I first started experiencing symptoms of post-traumatic stress disorder around a month after being restrained for the first time. I was at a long-term residential treatment center (i.e., a “troubled teen” facility) in Utah at the time. I noticed feeling anxious around the staff who had restrained me. I started avoiding the places where a restraint had taken place. I began having nightmares that I would wake up from most mornings in a state of panic. Often, the staff who had restrained me were sitting five feet away from me as a 1:1, watching when this would happen.
Instead of being validated in my very real experience of these symptoms, I was told I was “attention-seeking.” I was told that since it was “my fault” the restraint had happened, there was no reason to be feeling scared. After all, the people who did it were “just trying to keep me safe”.
It took about five more years for someone to recognize for the first time that these symptoms were in line with a trauma response. At that point, I’d continued to be restrained in a variety of mental health settings, with the same symptoms worsening over time.
As a survivor and someone who now works in the social work field (sometimes with clients who have been restrained or secluded), I hope to change the ways in which we support people through seclusion, restraint, and other forms of psychiatric abuse.
Regardless of whether you have been secluded or restrained and what role you find yourself supporting someone else, listening is the first step. Most survivors I’ve spoken to blame themselves or minimize the impact their experience has had on them, often because they’ve heard similar things to what I mentioned above. A lot of survivors have also never had someone validate that being restrained or secluded can be traumatic.
Especially in survivors who may never have had someone validate their reaction, it may help to normalize what they’re feeling. You can validate that avoiding reminders of the seclusion or restraint incident is normal. Having time where you feel like you’re reliving is normal. Feeling outside of one’s body or dissociated from time to time is normal. Having difficulty trusting others, especially mental health professionals or healthcare workers, is normal. Not wanting to be touched is also normal. These are things that many survivors of seclusion and restraint experience, regardless of whether a formal diagnosis of PTSD is made.
I also want to share some ways others have helped me reframe the blaming and invalidating narratives I heard from others and then internalized. Supporting a survivor may look like reminding them of these things over and over. I know it still helps me to hear these things often.

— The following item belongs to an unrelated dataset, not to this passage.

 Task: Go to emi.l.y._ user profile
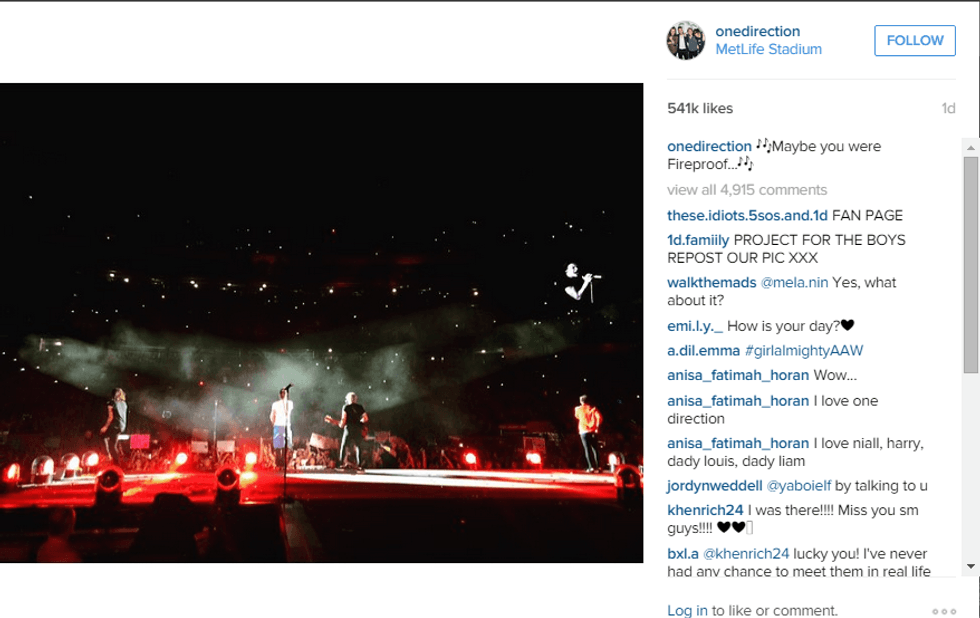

No behavior, intentional or not, deserves abuse.
Of course, behavior is not as simple as intentional/unintentional or being a “choice.” There were many times when I was using behaviors because they were the only way I knew how to cope at the time or because I simply was not in control of my body or grounded in reality. This was not my fault.
Along those lines, no “choice” to engage in a maladaptive coping mechanism merits restraint being used for an excessive amount of time. It doesn’t merit the people doing it making fun of you, being excessively rough, or failing to ensure your basic dignity/human needs were met.
As a social worker who has been in a position of power to restrain, I know that there is no situation where I would treat a client how I was treated when being restrained. In an ideal world, restraint will never need to take place. If it does, there is no reason why these types of abuse should occur. In that situation, the blame lies on the perpetrator of the abuse, not the victim.
The responsibility for creating a seclusion and restraint free environment rests on the staff and clinicians, not on the patients. I can be accountable for my behavior and recognize that the more significant issue is untrained staff and a failing mental health system.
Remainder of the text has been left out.